Stories_F. Paul Wilsons Handyman Jack

Reparaturdienst für die Apokalypse

Lieber Handyman als Candyman: Statt ein dumpfes Rädchen im System zu sein, sammelt dieser Held alte Monsterfilme auf Laserdisc oder DVD und sorgt für Gerechtigkeit, wo Justitia schon lange versagt. Ein Porträt von Martin Compart.    13.06.2007

Wenn der Abfluß verstopft ist, sollte man Repairman Jack gar nicht erst rufen. Jack repariert nämlich andere Sachen: Probleme, mit denen sonst niemand fertig wird - schon gar nicht betrunkene Handwerker oder die Bullen.
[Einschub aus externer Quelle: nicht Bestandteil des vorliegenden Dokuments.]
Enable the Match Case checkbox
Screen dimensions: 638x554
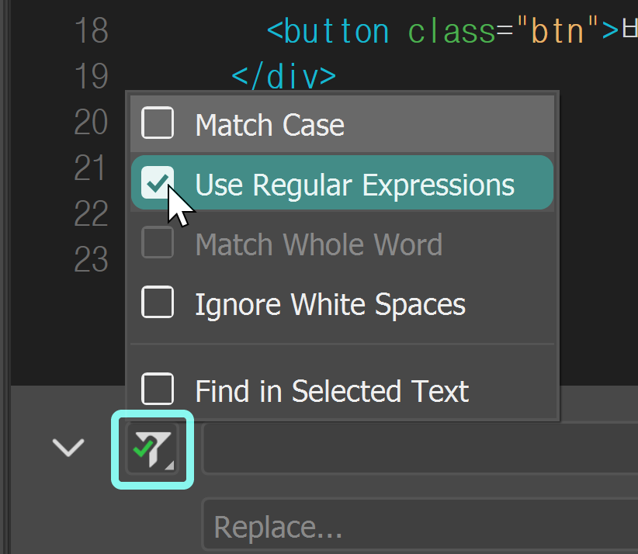[158, 123]
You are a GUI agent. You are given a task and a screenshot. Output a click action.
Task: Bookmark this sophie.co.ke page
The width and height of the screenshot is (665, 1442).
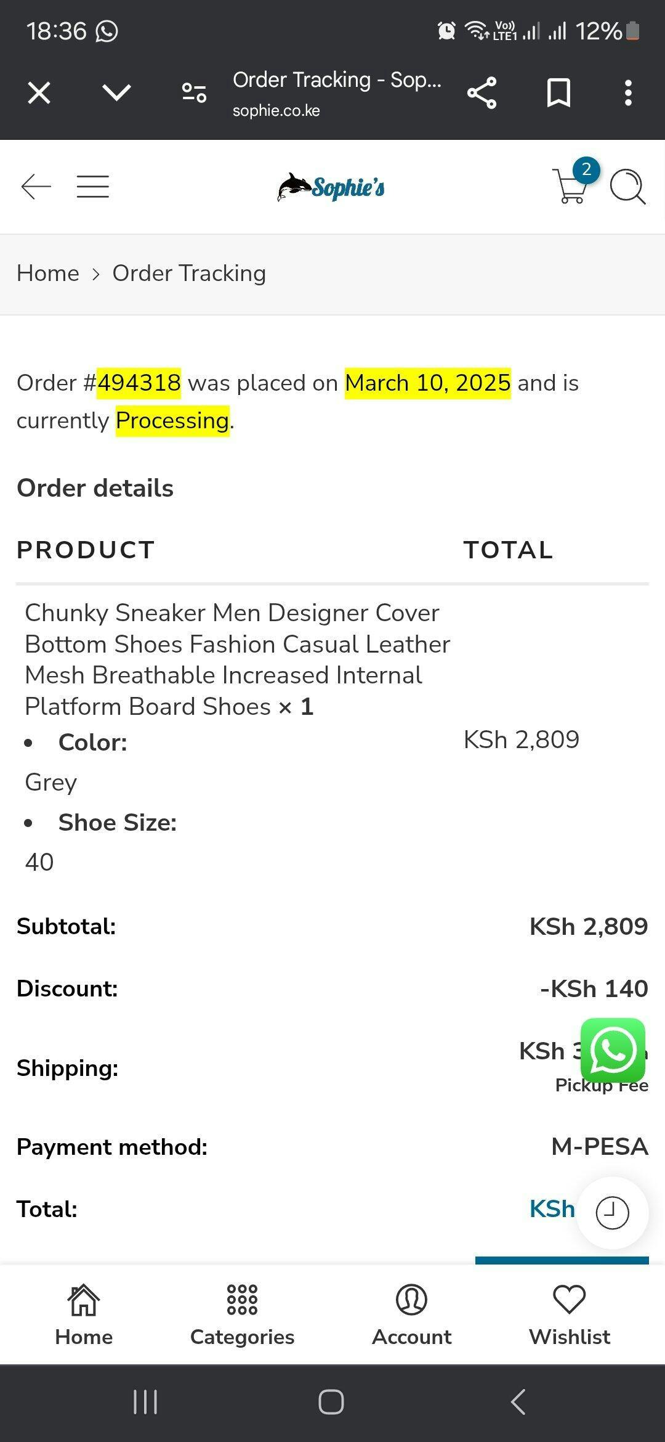click(x=558, y=93)
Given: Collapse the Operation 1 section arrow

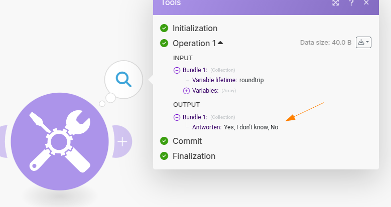Looking at the screenshot, I should click(x=220, y=43).
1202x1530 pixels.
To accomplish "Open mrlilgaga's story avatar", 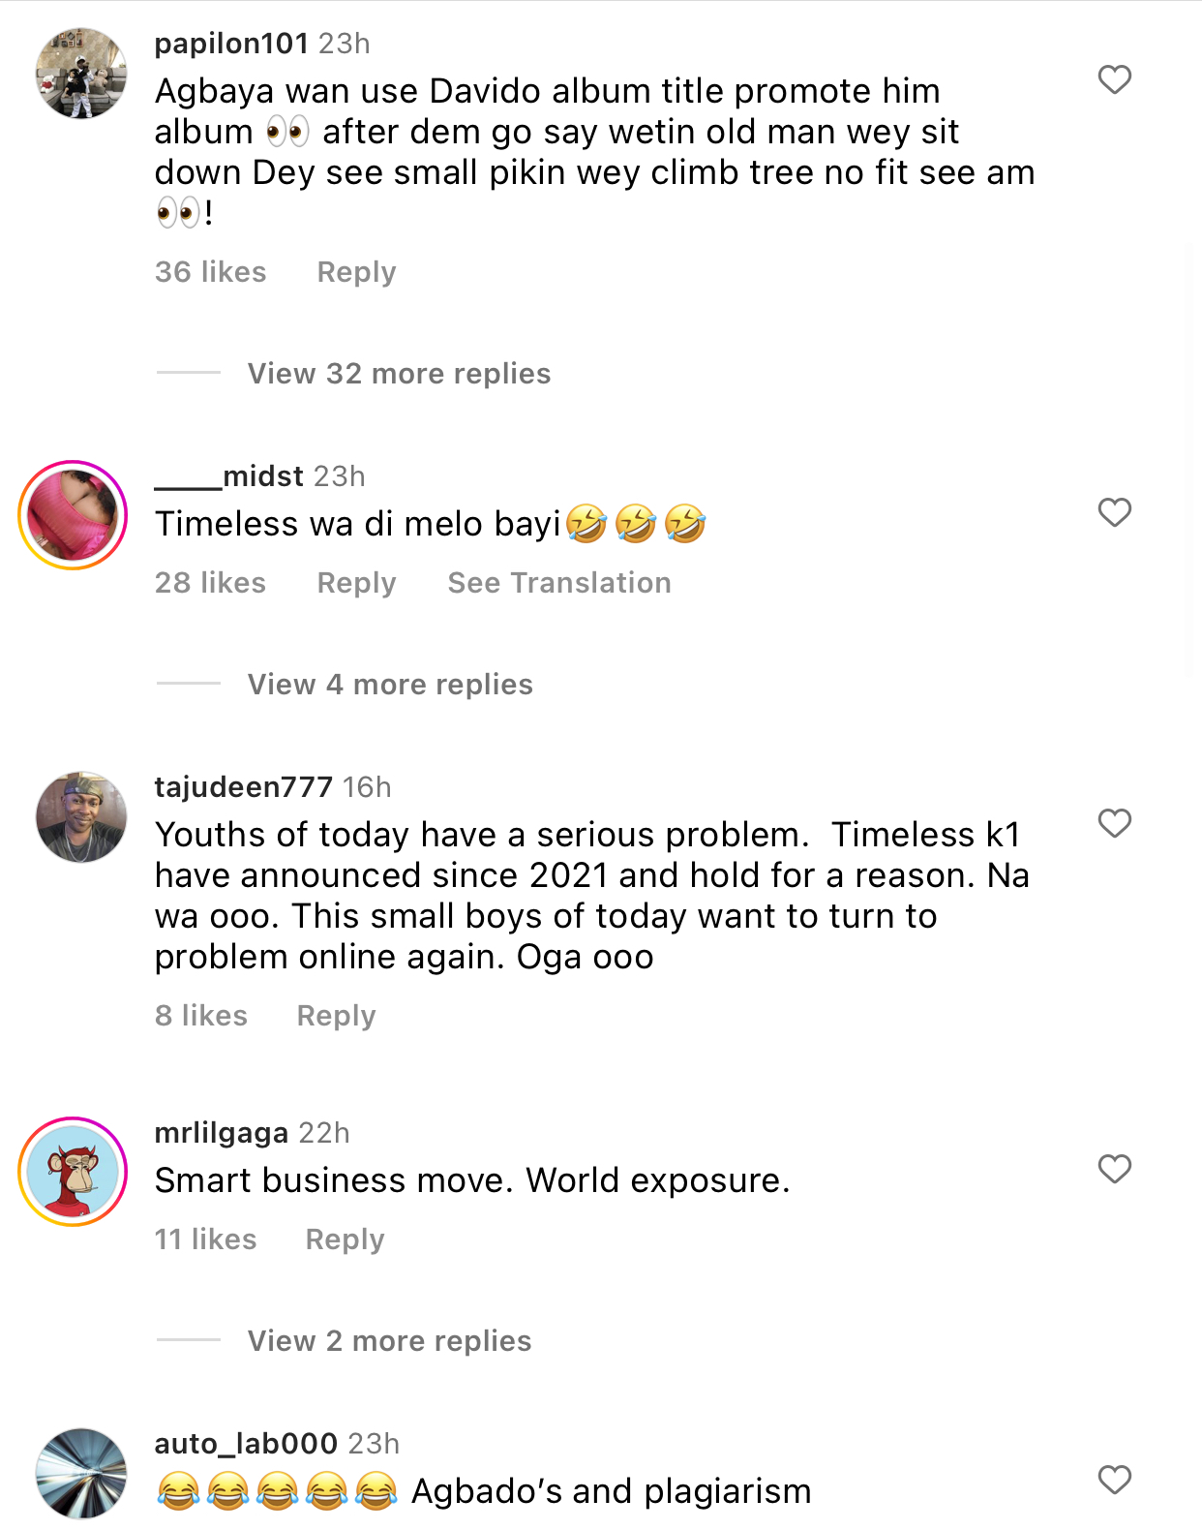I will click(x=74, y=1172).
Er ist eine Mischung aus Holden Caulfield und Charles Bronson; zu seinen Fans gehört Stephen King, selbsterklärter Präsident des nichtorganisierten Repairman-Jack-Fanklubs.

Repairman Jack (der in deutschen Übersetzungen zum "Handyman" mutiert) hat es nicht so mit dem Staat und deshalb für sich einen toten Winkel geschaffen, der ihn für Autoritäten unsichtbar macht. Er haßt Bürokraten und jede Form von Kontrolle. Und er weiß auch genau, wie man sich entziehen kann: Er hat weder eine Sozialversicherungsnummer, noch gibt es irgendwelche amtlichen Zeugnisse über ihn. Er ist ein kapitalistischer Anarcho, also ein Libertärer - was nichts mit diesen dumpfen Parteien namens FDP oder FPÖ zu tun hat. Den Libertären verdanken wir vielmehr so schöne Gedanken wie "Steuerhinterziehung ist Menschenrecht".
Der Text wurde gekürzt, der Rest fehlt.